I guess a second instalment to the very successful original was inevitable and this follow-up doesn't disappoint either, although I wouldn't say it comes close to it predecessor. With the likes of Summo Hung and Yuen Mao not returning it does leave a very big hole, but we know how well Jackie Chan can carry a film and that's was he does with Part II. Chan again would star, co-wrote, and direct along with being the stunt coordinator. You know by now the stunts we are seeing are Jackie leading the way in some feats like the handcuffed chase, rotating cage and the climatic showdown involving falling framework, but never really do they reach the great heights of some of his other staged stunts.
Dragon Ma has rid the sea of Pirate Lo and his men, and now finds him back on land where he's given a new assignment of cleaning up crime and corruption in one of the roughest districts. But Ma and his loyal crew don't have it easy with the local police chief who's crafting a web of deceit. However also riding Ma's back are some pirates who want to avenge the death of Pirate Lo and then there are agents of the Manchu government.

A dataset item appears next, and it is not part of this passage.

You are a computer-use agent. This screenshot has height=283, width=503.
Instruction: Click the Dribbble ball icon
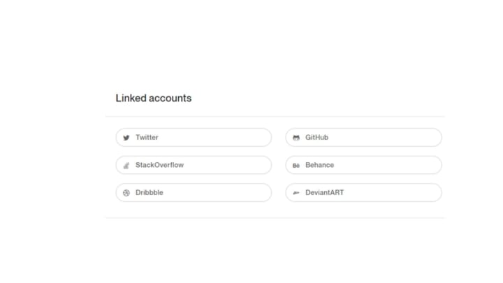pos(126,193)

This action-adventure can be as fast and furious with outstanding martial arts choreography balanced out with goofy, if charming slapstick humour. The action is not as frequent as it seems spaced out, with more comical elements finding its way in where Chan toys around. Even the script shines the spotlight on some political issues involving communist's rebels vs. mainland Chinese imperials, which can make things a little talky and some sub-plots feel aimless. It starts off rather sharp, but never recaptures that spirit it began with. The lavished production makes good use of its set-designs and costumes with a flamboyant Hong Kong backdrop.